- _EXERCISE REQUIREMENTS_: Reproduce the listing verbatim, everything from the line containing "This screenshot has width=1344, height=896." down to the line containing "point(906,23)", both of those lines included.

## START

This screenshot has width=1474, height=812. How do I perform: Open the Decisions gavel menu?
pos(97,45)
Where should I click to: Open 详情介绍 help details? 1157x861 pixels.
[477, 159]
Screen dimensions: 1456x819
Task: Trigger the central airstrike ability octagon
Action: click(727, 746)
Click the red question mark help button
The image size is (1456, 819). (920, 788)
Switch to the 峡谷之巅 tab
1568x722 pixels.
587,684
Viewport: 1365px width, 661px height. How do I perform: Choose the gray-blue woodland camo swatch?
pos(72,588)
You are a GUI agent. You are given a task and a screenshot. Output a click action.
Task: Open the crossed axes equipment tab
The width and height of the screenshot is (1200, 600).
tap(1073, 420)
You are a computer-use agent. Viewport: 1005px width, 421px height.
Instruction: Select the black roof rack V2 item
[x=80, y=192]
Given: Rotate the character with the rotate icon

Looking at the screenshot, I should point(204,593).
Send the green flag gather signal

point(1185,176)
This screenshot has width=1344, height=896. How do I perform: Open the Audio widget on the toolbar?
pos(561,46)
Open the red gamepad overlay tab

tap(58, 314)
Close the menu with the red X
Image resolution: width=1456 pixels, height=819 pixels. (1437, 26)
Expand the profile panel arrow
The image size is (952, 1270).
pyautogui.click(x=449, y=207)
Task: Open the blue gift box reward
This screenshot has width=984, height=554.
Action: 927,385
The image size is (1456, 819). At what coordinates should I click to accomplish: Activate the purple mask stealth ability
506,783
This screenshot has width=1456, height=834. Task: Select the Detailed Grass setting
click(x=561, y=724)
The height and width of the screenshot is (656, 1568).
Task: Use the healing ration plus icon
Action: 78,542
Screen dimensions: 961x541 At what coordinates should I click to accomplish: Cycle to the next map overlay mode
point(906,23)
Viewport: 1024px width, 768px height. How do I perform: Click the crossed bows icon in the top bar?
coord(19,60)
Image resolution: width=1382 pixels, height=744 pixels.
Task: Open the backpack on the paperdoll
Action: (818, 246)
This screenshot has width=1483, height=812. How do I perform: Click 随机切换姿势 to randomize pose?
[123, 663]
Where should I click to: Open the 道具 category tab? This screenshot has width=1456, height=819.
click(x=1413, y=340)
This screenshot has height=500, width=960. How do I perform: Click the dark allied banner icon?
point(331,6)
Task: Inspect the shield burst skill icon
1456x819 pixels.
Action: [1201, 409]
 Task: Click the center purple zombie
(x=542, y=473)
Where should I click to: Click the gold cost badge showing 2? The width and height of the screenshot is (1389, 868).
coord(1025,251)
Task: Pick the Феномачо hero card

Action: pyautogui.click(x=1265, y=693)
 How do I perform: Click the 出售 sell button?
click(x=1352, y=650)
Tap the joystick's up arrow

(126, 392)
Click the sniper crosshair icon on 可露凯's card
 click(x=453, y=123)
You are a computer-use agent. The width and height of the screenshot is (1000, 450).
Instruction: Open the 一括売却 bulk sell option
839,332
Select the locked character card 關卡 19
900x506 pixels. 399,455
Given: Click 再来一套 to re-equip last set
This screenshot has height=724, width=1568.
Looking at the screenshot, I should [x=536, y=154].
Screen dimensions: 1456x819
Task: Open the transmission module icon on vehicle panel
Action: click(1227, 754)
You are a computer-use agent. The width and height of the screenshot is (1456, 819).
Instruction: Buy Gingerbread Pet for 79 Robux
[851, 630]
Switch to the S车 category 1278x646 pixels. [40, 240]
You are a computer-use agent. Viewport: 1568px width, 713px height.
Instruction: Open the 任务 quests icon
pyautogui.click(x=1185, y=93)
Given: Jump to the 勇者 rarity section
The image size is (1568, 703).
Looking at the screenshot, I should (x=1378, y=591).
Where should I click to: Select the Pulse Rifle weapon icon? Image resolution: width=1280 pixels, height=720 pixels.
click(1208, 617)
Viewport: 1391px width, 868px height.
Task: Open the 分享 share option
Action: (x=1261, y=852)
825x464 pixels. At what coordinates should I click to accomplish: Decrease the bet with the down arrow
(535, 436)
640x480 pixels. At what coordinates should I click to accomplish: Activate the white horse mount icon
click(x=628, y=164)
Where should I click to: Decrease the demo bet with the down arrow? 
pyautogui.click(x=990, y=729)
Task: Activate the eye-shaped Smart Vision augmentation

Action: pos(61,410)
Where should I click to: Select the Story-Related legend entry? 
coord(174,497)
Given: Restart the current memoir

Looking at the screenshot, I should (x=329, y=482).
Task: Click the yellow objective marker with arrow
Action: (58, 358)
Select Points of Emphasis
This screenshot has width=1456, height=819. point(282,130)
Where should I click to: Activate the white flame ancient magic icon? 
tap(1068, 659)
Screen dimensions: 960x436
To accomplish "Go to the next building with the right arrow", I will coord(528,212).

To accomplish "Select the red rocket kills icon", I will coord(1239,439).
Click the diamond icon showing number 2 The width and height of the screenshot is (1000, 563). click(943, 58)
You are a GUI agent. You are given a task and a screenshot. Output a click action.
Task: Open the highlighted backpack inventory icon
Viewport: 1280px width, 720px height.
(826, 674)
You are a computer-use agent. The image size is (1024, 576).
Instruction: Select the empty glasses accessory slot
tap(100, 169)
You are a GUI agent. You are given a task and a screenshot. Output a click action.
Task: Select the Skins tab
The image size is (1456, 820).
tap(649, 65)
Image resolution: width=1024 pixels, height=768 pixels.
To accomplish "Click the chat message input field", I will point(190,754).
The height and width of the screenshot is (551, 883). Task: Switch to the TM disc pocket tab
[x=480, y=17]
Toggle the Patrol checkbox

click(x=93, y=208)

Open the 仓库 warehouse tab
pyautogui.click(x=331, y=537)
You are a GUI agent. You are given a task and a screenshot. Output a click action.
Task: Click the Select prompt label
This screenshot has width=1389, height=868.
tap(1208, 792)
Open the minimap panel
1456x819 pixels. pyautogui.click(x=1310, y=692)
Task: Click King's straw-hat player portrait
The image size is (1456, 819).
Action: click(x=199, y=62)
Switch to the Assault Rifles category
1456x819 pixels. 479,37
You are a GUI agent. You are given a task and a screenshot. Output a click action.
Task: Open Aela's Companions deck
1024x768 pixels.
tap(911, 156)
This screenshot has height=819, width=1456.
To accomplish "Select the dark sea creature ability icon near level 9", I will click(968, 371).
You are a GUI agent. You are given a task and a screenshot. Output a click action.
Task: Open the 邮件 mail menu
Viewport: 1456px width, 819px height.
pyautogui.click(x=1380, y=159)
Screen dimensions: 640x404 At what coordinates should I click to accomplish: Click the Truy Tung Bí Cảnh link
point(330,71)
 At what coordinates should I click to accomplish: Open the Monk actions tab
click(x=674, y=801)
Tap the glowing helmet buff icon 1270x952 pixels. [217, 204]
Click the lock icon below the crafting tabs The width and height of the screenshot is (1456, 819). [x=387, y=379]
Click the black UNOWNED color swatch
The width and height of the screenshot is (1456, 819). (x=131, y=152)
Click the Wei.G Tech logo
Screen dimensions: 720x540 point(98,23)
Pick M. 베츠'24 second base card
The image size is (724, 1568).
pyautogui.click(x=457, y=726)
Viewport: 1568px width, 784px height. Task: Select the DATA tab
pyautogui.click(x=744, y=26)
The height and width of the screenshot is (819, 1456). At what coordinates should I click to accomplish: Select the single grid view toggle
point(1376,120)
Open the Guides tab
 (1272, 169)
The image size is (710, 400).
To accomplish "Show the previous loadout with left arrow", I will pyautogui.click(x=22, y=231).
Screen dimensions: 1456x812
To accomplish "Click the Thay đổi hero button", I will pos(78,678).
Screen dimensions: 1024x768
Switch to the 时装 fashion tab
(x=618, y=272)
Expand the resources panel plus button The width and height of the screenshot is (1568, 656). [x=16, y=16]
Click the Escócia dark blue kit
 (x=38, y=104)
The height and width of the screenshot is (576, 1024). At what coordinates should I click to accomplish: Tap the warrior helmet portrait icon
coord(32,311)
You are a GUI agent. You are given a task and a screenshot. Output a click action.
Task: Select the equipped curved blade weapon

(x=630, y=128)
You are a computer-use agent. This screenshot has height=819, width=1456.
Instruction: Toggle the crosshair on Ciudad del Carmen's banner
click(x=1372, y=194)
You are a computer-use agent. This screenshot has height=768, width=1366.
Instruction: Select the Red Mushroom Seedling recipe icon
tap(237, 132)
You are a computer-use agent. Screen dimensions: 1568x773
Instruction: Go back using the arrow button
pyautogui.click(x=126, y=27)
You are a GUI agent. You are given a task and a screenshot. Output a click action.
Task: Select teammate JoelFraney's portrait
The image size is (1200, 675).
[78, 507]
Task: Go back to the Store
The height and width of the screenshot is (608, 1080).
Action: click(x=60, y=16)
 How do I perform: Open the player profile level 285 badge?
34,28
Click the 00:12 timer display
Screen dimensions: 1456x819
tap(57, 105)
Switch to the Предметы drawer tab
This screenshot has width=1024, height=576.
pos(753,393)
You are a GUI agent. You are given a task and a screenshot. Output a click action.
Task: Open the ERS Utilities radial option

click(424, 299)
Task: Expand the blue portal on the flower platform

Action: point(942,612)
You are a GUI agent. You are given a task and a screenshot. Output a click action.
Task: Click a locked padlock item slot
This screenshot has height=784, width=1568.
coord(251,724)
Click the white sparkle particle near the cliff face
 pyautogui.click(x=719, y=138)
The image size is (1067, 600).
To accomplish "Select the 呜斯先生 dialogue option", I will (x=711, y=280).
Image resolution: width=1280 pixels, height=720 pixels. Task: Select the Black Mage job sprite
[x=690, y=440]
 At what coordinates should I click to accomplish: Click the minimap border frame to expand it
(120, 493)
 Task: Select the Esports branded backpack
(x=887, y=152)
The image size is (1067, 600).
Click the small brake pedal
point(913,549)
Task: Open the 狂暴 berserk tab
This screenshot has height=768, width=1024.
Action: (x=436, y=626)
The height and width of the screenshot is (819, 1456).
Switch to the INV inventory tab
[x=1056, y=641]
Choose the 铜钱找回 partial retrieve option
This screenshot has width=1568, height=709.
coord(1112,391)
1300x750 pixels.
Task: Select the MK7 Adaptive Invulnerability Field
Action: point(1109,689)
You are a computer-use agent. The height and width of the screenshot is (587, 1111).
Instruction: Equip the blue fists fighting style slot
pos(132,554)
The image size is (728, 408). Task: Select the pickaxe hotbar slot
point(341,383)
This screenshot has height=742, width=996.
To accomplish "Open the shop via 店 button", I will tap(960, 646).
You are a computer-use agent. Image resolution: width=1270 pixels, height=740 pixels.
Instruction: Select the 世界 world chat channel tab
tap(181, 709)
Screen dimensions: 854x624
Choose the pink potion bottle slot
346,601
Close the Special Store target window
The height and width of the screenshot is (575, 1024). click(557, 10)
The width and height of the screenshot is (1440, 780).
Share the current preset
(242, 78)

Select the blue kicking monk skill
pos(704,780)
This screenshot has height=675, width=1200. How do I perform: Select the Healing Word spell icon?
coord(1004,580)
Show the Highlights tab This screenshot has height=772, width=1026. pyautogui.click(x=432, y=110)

## END

- _SOLUTION TO THE PROBLEM_:
This screenshot has width=1344, height=896. How do I perform: Open the Audio widget on the toolbar?
pos(561,46)
Open the red gamepad overlay tab

tap(58, 314)
Close the menu with the red X
Image resolution: width=1456 pixels, height=819 pixels. (1437, 26)
Expand the profile panel arrow
The image size is (952, 1270).
pyautogui.click(x=449, y=207)
Task: Open the blue gift box reward
This screenshot has width=984, height=554.
Action: 927,385
The image size is (1456, 819). At what coordinates should I click to accomplish: Activate the purple mask stealth ability
506,783
This screenshot has width=1456, height=834. Task: Select the Detailed Grass setting
click(x=561, y=724)
The height and width of the screenshot is (656, 1568).
Task: Use the healing ration plus icon
Action: 78,542
Screen dimensions: 961x541 At what coordinates should I click to accomplish: Cycle to the next map overlay mode
point(906,23)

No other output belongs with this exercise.